I Reparti del Corpo, ognuno nel proprio territorio di competenza, hanno effettuato servizi finalizzati all’attenzione per la salute e la sicurezza pubblica.

In particolare, le pattuglie dei Finanzieri si sono dislocate nei principali snodi stradali della Provincia per intercettare gli eventuali spostamenti di persone verso i comuni limitrofi e soprattutto gli spostamenti non autorizzati nelle ore notturne dalle ore 22.00 alle ore 05.00.

In diverse circostanze le persone controllate hanno addotto futili o falsi motivi, cioè si spostavano senza comprovate esigenze lavorative o situazioni di necessità o di urgenza ovvero per motivi di salute o per fare rientro presso il proprio domicilio o residenza violando il DPCM del 14.01.2021.

L’impiego di 16 pattuglie delle Fiamme Gialle nel solo fine settimana scorso ha consentito di sottoporre a controllo 94 persone e 65 veicoli, nonché 10 esercizi commerciali.
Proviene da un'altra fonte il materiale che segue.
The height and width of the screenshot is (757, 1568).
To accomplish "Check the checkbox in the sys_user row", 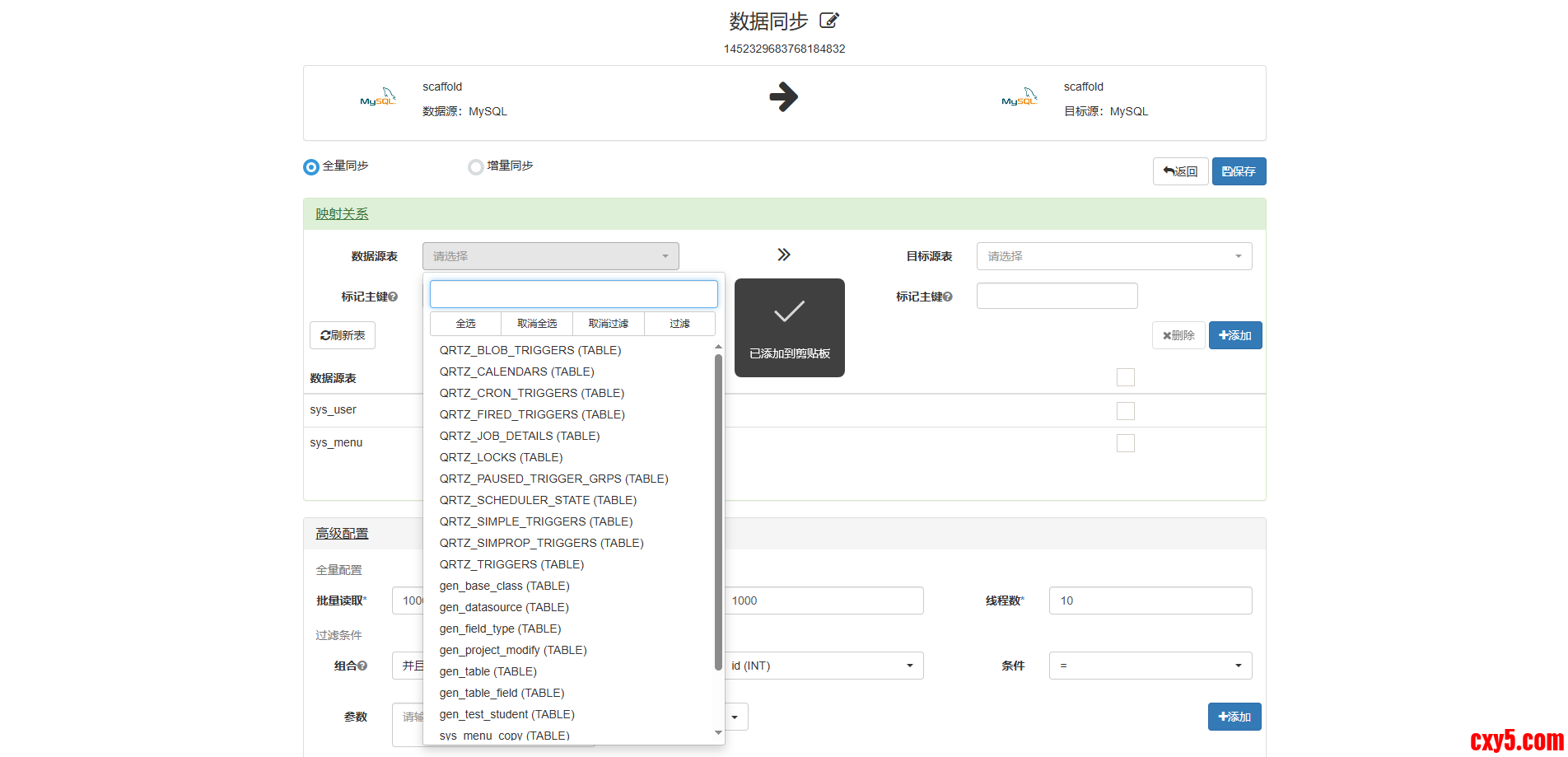I will (1125, 410).
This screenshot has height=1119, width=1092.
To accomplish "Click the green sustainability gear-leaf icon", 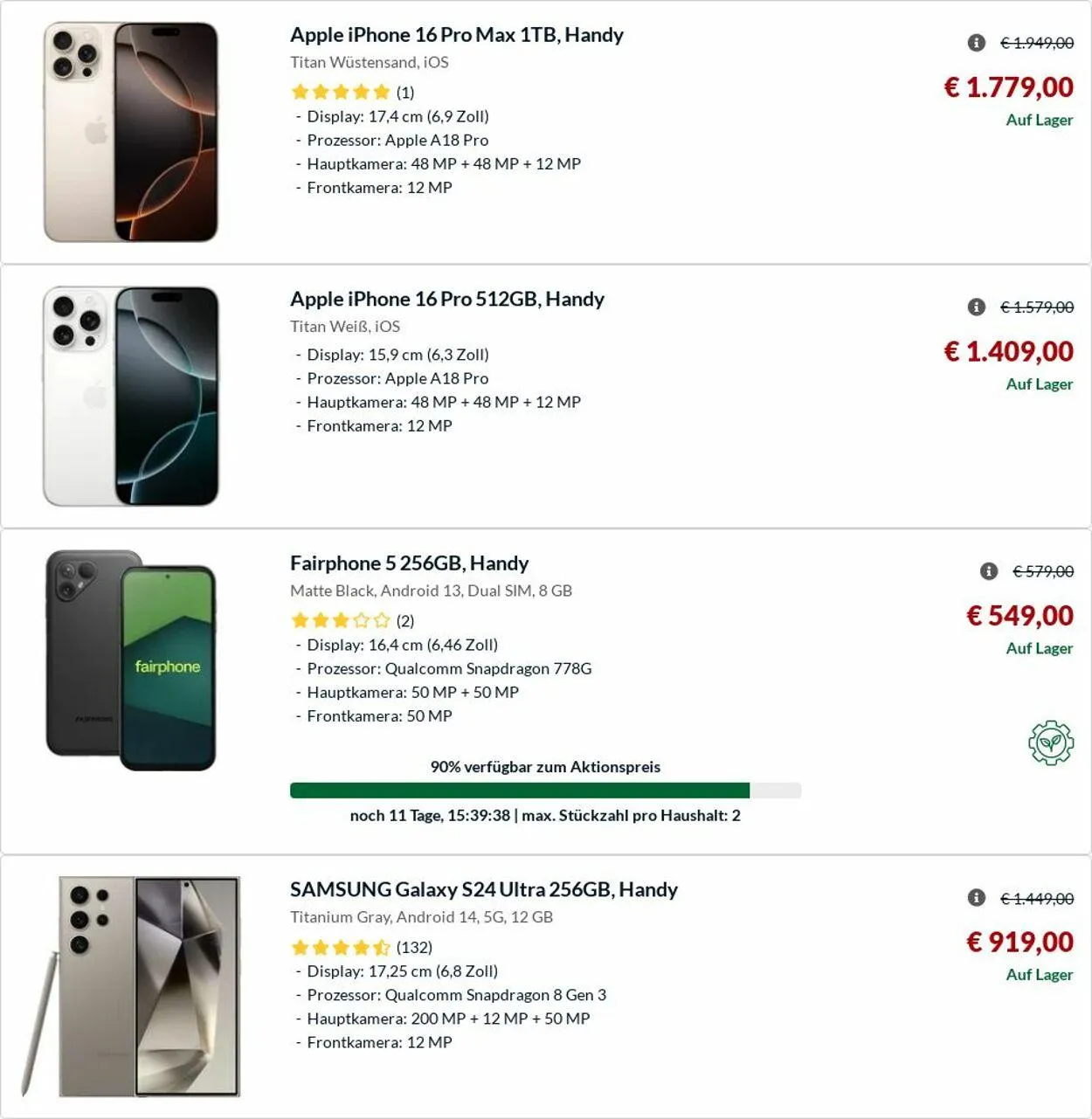I will [x=1050, y=743].
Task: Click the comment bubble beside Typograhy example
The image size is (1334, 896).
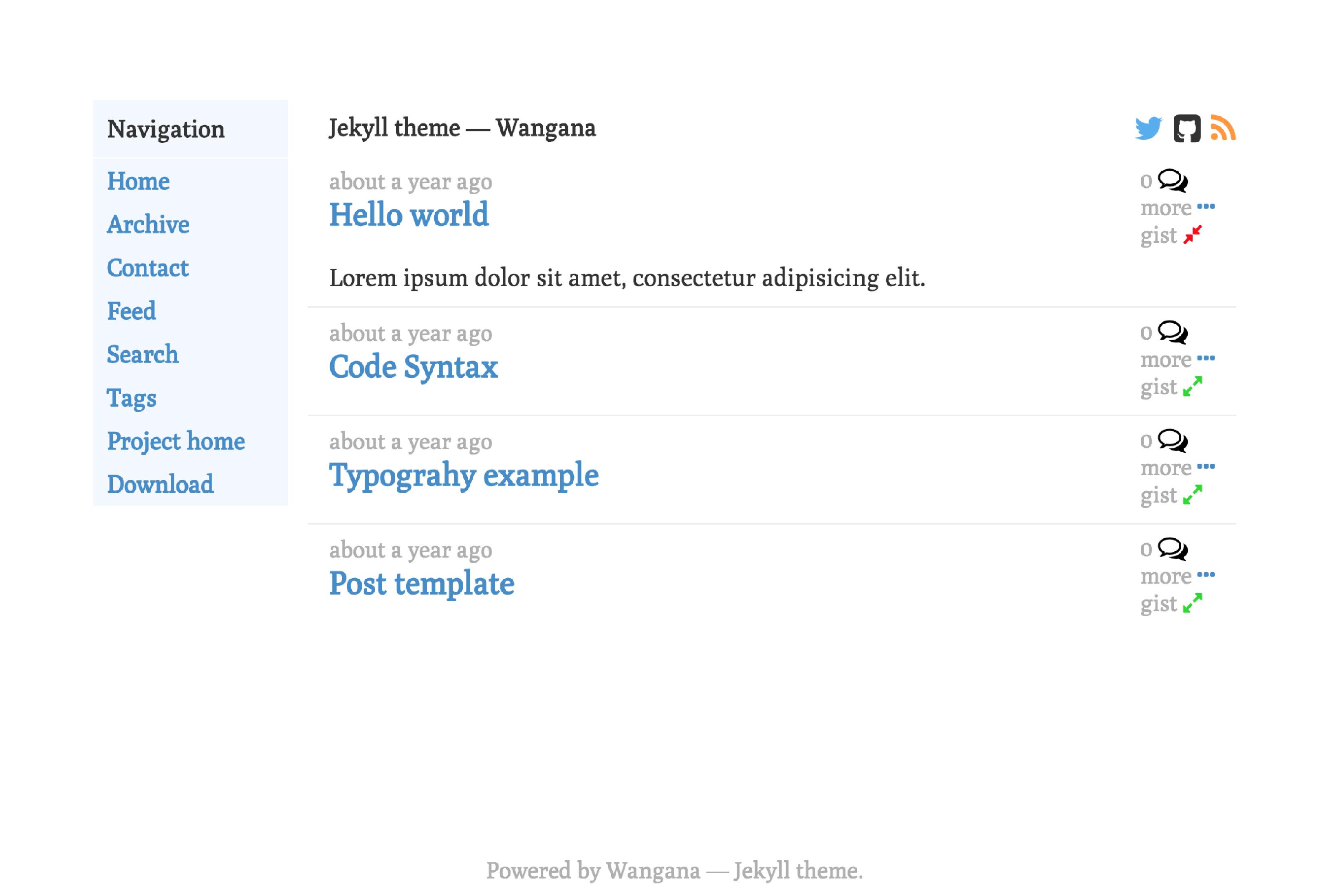Action: point(1172,441)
Sono stati sanzionati 10 soggetti per varie violazioni inerenti al fenomeno pandemico, quali il mancato uso della mascherina, il divieto di uscire dal proprio comune di residenza senza valide giustificazioni o nelle ore notturne.

«L’obiettivo dell’azione svolta dalla Guardia di Finanza e, più in generale dalle Forze dell’Ordine, è quello di accelerare –viene evidenziato in una nota stampa– l’uscita da questo stato di restrizione collettiva ed evitare che i tempi di emergenza si allunghino a causa dell’ulteriore diffusione dei contagi. In tal senso, è fondamentale che i cittadini pongano la massima attenzione nel seguire le prescrizioni emanate dalle competenti autorità nazionali o locali, innanzitutto per ridurre i rischi per la propria persona e la comunità, oltre che per non incorrere nelle eventuali relative sanzioni».